Sim, você está certo, nós ainda não construímos uma
sociedade comunista. Não é fácil construir tal sociedade. Você provavelmente
está ciente da diferença entre uma sociedade socialista e uma comunista. Numa
sociedade socialista algumas desigualdades na propriedade ainda existem. Mas
numa sociedade socialista não há mais desemprego, não há mais exploração, nem
opressão das nacionalidades. Numa sociedade socialista todos são obrigados a
trabalhar, apesar de não receber, como pagamento por seu trabalho, de acordo com
as suas necessidades, mas sim de acordo com a quantidade e a qualidade do seu
trabalho. Isso é a razão de os salários e, além disso, os salários desiguais,
ainda existirem. Apenas quando conseguirmos criar um sistema sob o qual, em
retorno por seu trabalho, as pessoas receberem da sociedade não de acordo com a
quantidade e a qualidade do seu trabalho, mas de acordo com as suas
necessidades, será possível dizer que construímos uma sociedade
comunista.
Você diz que para construir nossa sociedade
socialista nós sacrificamos a liberdade individual e passamos por privações. A
sua pergunta sugere que a sociedade socialista nega a liberdade individual. Isso
não é verdade. Claro, para construir algo novo uma pessoa precisa economizar,
acumular recursos, reduzir o consumo por algum tempo e pegar emprestado de
outras pessoas. Se uma pessoa quer construir uma casa ela economiza dinheiro,
corta algumas despesas por um tempo, pois de outra forma a casa nunca seria
construída. E quanto mais isso não se aplica quando se trata de construir uma
nova sociedade humana? Nós tivemos que reduzir as despesas por um tempo, coletar
os recursos necessários e empregar um grande esforço. Isso é exatamente o que
nós fizemos e assim construímos uma sociedade socialista.

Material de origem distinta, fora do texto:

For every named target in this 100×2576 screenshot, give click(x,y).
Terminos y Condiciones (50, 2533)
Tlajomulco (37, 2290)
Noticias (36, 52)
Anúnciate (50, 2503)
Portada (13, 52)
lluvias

Mas nós não construímos essa sociedade para
restringir a liberdade pessoal mas sim para que o indivíduo possa se sentir
realmente livre. Nós o construímos por causa da verdadeira liberdade individual,
liberdade sem aspas. É difícil pra mim imaginar que "liberdade pessoal" é
desfrutada por uma pessoa desempregada, que quase passa fome e não pode
encontrar emprego. A verdadeira liberdade só pode existir onde a exploração foi
realmente abolida, onde não há opressão de uns pelos outros, onde um homem não é
assombrado pelo medo de amanhã estar sem trabalho, sem casa e sem pão. Apenas em
tal sociedade a liberdade pessoal e qualquer outro tipo de liberdade possível
são reais, não apenas de papel.
[...]
Howard: Uma nova constituição está sendo elaborada
na URSS, estabelecendo um novo sistema eleitoral. Como poderia este novo sistema
alterar a atual situação na URSS na qual apenas um partido participa das
eleições?
Stálin:
Nós devemos provavelmente adotar nossa nova constituição no final deste ano. A
comissão responsável por elaborar a constituição está trabalhando e deve
terminar seu trabalho em breve. Como já foi anunciado, de acordo com a nova
constituição, o sufrágio será universal, igual, direto e secreto. Você deve
estar confuso pelo fato de apenas um partido participar das eleições. Você não
pode ver como as disputas eleitorais podem ocorrer nessas condições.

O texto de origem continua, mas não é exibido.